September 18, 2019 – Qinna Shen

Associate Professor of German and Chair
Department of German and German Studies
Bryn Mawr College

“Female Desire, Pop-Rock, and the Tiananmen Generation: The Synergy of Sexual and Political Revolutions in the Banned Chinese-German Film Summer Palace (颐和园, 2006)”

1989 comprises a vital part of the Tiananmen generation’s memory and identity. Yet, any attempt to address the turbulent events in mass media, however oblique, carries a high risk of censorship. Lou Ye, a prominent Sixth Generation director, took that risk in his film Summer Palace (2006). His iconoclastic exploration of sex and politics at a thinly disguised Beijing University was banned in China and languishes in relative obscurity in the West. This talk teases out the rich and complex texture of this masterpiece by undertaking an expository reading of Summer Palace’s plot in conjunction with its musical soundtrack and many intertextual references. The film’s narrative arc stretches from Beijing to Berlin, linking two cities where communist rule was openly challenged in 1989, and using a delayed death in Berlin as an opportunity to commemorate the dead of 1989, constructing an alternative site of mourning for the victims in Beijing.

September 25, 2019 – Alfreda Murck

Lecturer in Discipline of Chinese Art History
Columbia University

“Cui Bai’s Magpies and Hare: A Political Allegory”

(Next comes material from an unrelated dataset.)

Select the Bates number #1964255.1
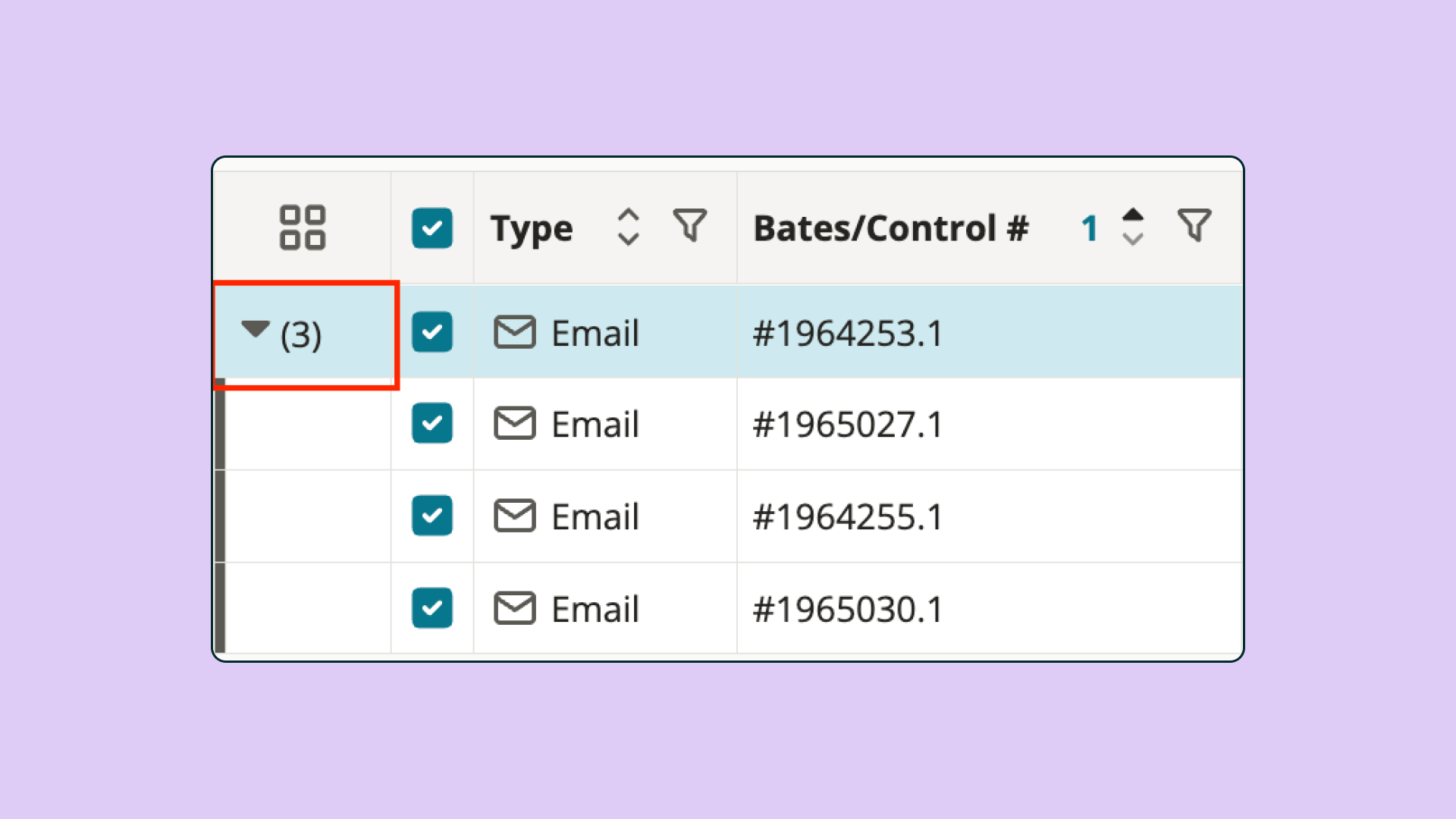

In the eleventh century of the Northern Song (960-1127), Cui Bai painted Magpies and Hare, a sensitive depiction of an autumn scene in which a hare has startled two magpies. Cui Bai’s Magpies and Hare is classified as a bird-and-flower painting. That is, it is grouped with paintings that are considered primarily decorative with auspicious meanings. It is celebrated as an example of highly-finished and technically accomplished painting. I would like to propose that Cui Bai’s masterpiece can be enjoyed as an autumnal scene and can also be understood as a response to an imperial scandal that began in the fall of 1060 and continued through 1061, the year inscribed on the painting. During that period, court officials critiqued Renzong (r. 1022-63) for failure to manage his family. The precipitating incident involved Renzong’s attractive daughter, who preferred the company of eunuchs to that of her husband. I will argue that through carefully assembled images, Cui Bai alluded to the eunuch, the princess, her husband, and to the court officials who commented on the tangled affair.

October 2, 2019 – Erin Pauwels

Assistant Professor of Art History
Tyler School of Art & Architecture
Temple University

“Consuming Copies: Napoleon Sarony & the Circulation of Nineteenth-Century Public Images”

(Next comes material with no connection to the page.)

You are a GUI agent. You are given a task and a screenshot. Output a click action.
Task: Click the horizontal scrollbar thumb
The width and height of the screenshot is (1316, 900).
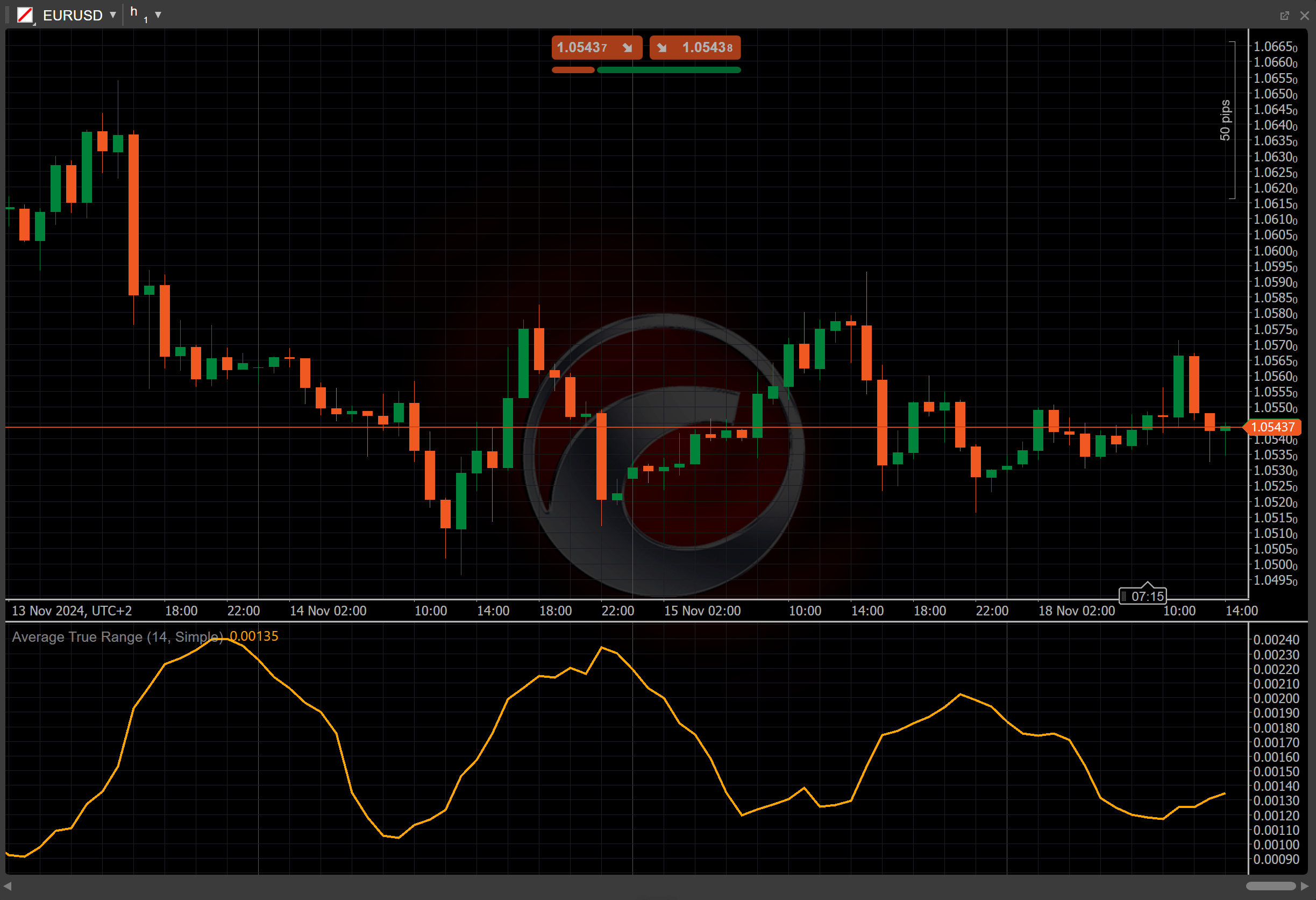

Napoleon Sarony was among the first celebrity artists in the United States and during the late nineteenth century he was revered as the “father of artistic photography in America.” His modern legacy however has been obscured by perceptions that his work was too commercial in nature and that he was more invested in Barnumesque self-promotion than in art. This talk examines how the system of networked authorship that structured Sarony’s early career in popular lithography shaped his later priorities, and considers whether his assertion of singularity in the face of emerging mass visual culture may actually have been a radical gesture.